Supplied data >>
◆ ◆ ◆ ◆ ◆
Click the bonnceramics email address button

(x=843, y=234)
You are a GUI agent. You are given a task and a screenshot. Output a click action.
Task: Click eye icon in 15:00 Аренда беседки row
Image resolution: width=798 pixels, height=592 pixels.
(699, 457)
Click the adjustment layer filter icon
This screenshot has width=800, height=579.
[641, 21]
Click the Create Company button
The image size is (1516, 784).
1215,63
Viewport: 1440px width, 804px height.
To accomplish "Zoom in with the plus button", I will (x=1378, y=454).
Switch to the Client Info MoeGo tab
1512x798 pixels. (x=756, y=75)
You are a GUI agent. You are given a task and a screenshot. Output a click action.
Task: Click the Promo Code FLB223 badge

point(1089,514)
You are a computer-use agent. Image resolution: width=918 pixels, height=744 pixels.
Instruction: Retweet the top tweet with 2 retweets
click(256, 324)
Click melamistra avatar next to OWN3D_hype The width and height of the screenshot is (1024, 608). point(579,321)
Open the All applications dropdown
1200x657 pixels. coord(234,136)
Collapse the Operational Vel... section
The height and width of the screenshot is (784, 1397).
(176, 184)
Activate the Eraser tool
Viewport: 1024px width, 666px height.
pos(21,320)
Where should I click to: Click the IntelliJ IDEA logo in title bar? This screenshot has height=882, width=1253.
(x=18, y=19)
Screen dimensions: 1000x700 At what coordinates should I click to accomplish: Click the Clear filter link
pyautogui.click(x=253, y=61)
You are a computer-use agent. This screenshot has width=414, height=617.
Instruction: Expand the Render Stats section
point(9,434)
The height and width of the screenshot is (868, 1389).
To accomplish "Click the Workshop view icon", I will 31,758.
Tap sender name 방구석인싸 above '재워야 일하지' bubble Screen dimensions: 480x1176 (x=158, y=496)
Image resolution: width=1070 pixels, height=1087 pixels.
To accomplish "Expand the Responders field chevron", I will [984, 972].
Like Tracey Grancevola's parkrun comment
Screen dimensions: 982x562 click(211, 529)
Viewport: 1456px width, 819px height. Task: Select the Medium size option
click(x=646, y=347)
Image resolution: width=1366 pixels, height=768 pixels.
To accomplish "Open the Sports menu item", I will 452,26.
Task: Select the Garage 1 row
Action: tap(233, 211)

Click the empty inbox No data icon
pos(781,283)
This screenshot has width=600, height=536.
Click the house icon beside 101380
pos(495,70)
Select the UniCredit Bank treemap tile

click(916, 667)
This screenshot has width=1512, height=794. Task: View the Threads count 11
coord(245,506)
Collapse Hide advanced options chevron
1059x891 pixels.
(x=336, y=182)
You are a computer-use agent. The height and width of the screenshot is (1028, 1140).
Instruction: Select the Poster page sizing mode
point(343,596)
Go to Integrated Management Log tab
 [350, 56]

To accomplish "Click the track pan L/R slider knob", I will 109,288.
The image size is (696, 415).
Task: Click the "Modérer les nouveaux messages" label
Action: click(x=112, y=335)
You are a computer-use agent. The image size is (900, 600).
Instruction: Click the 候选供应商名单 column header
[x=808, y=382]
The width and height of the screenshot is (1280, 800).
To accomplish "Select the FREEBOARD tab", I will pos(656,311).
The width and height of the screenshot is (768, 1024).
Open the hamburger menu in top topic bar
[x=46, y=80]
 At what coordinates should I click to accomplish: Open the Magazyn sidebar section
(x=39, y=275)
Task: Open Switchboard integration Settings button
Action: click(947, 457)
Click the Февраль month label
◆ ◆ ◆ ◆ ◆
What to work on >> What is needed is an exact copy of the lines from the one containing "This screenshot has width=1512, height=794." through the last line of the records, and nothing else.

Expected output >>
This screenshot has width=1512, height=794. Task: View the Threads count 11
coord(245,506)
Collapse Hide advanced options chevron
1059x891 pixels.
(x=336, y=182)
You are a computer-use agent. The height and width of the screenshot is (1028, 1140).
Instruction: Select the Poster page sizing mode
point(343,596)
Go to Integrated Management Log tab
 [350, 56]

To accomplish "Click the track pan L/R slider knob", I will 109,288.
The image size is (696, 415).
Task: Click the "Modérer les nouveaux messages" label
Action: click(x=112, y=335)
You are a computer-use agent. The image size is (900, 600).
Instruction: Click the 候选供应商名单 column header
[x=808, y=382]
The width and height of the screenshot is (1280, 800).
To accomplish "Select the FREEBOARD tab", I will pos(656,311).
The width and height of the screenshot is (768, 1024).
Open the hamburger menu in top topic bar
[x=46, y=80]
 At what coordinates should I click to accomplish: Open the Magazyn sidebar section
(x=39, y=275)
Task: Open Switchboard integration Settings button
Action: click(947, 457)
Click the Февраль month label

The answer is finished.